ASSIGNED TASK
Using the records below, copy every line that holds the string "agent".

DATA IN THIS EXERCISE
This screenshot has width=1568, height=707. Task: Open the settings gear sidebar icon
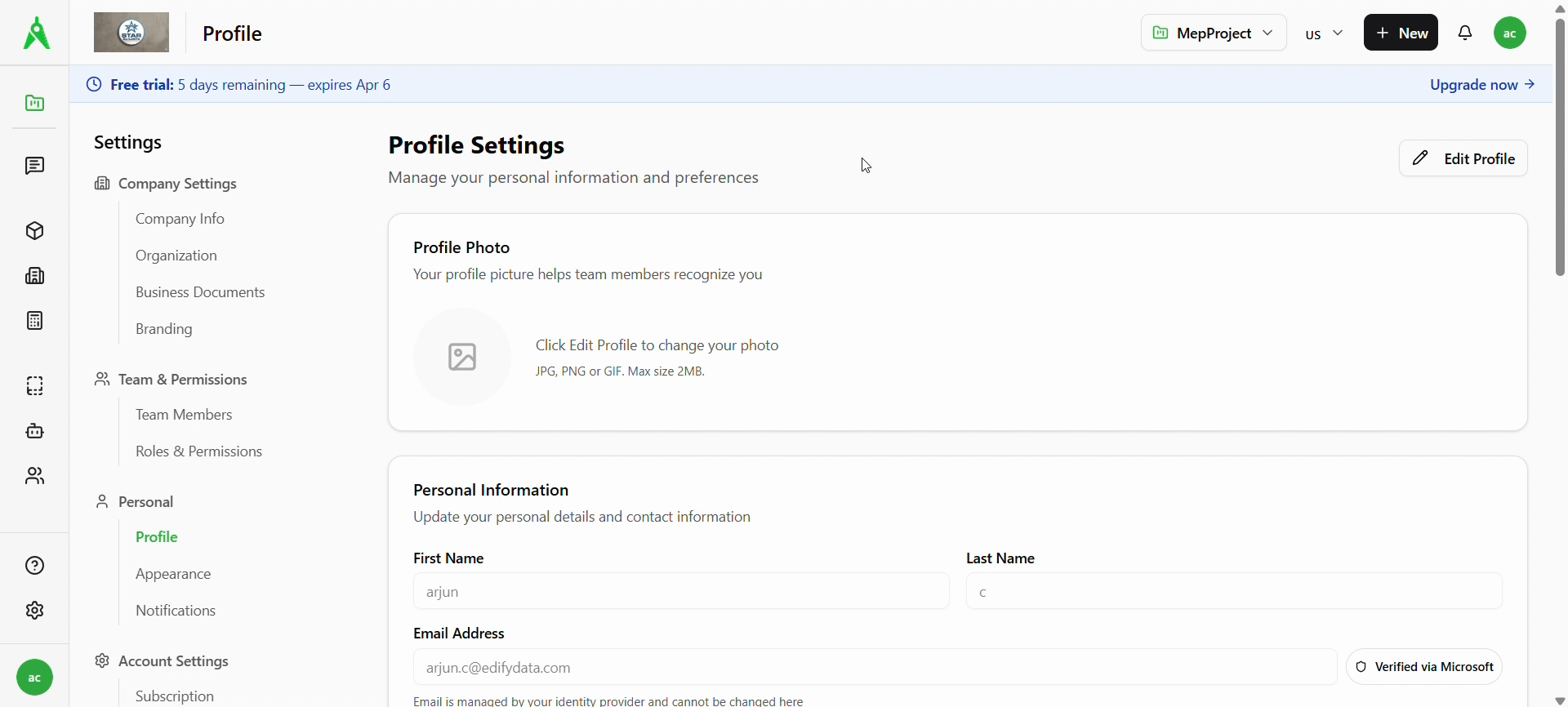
==
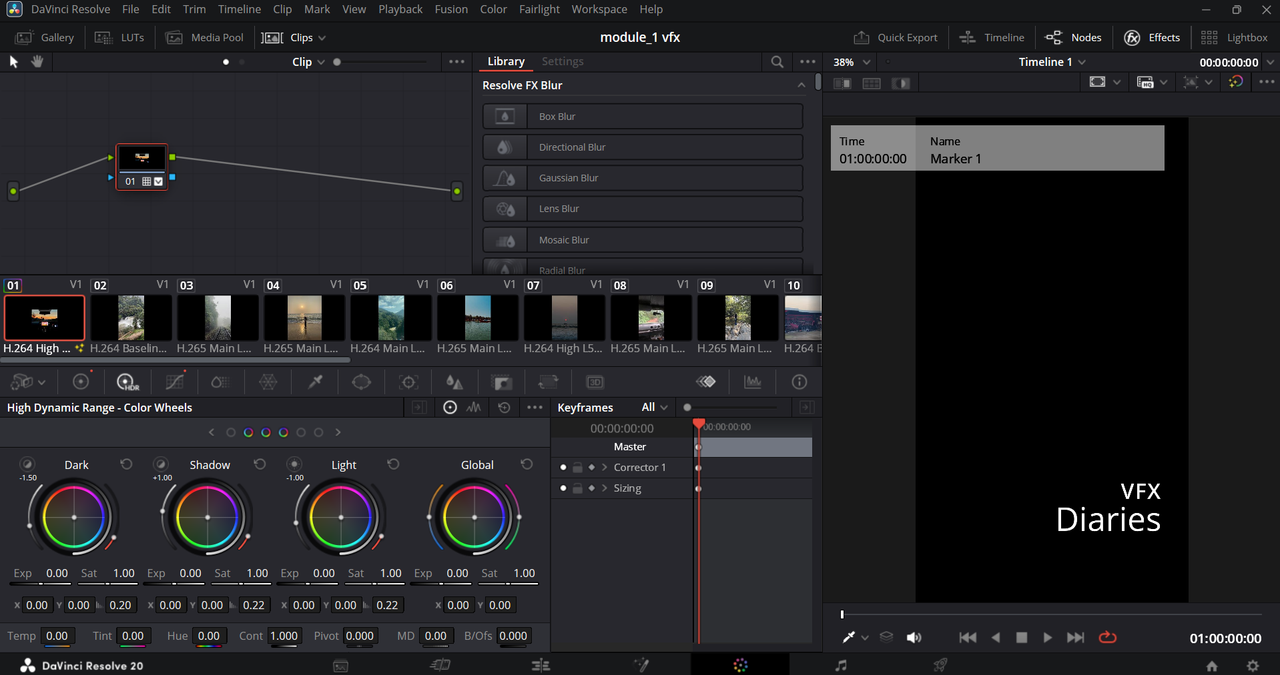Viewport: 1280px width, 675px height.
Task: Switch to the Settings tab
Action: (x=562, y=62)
---
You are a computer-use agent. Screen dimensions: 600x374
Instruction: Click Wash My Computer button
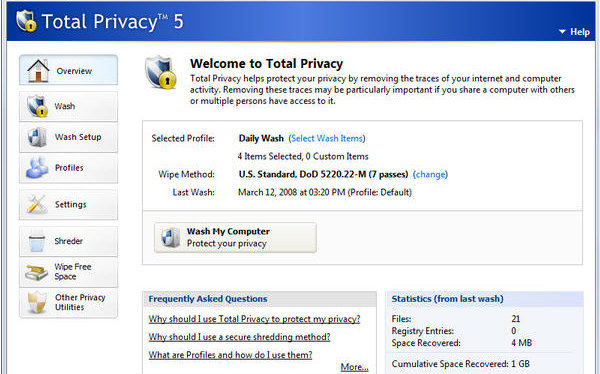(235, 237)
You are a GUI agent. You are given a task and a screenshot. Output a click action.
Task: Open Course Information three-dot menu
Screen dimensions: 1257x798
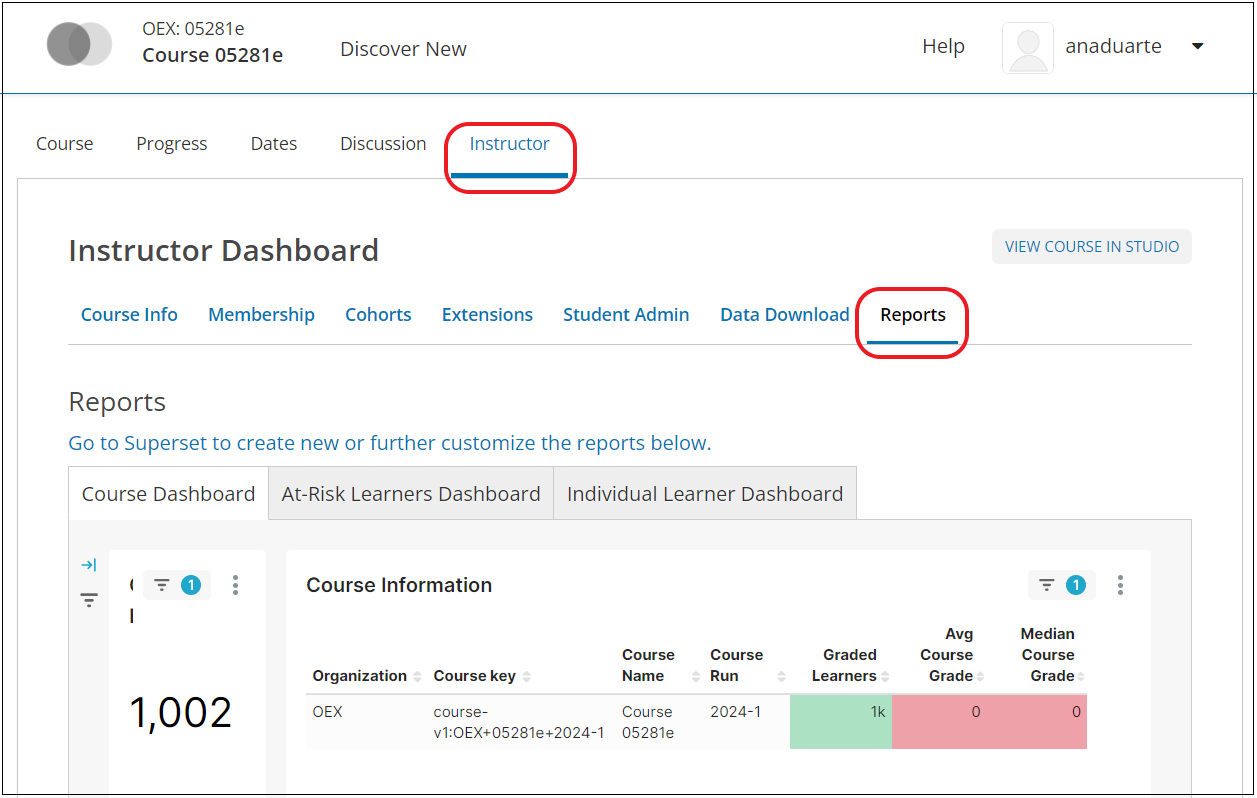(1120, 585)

RESULT OF THE TASK
You are a computer-use agent. Screen dimensions: 600x374
You are a GUI agent. You are given a task and a screenshot. Output a click action.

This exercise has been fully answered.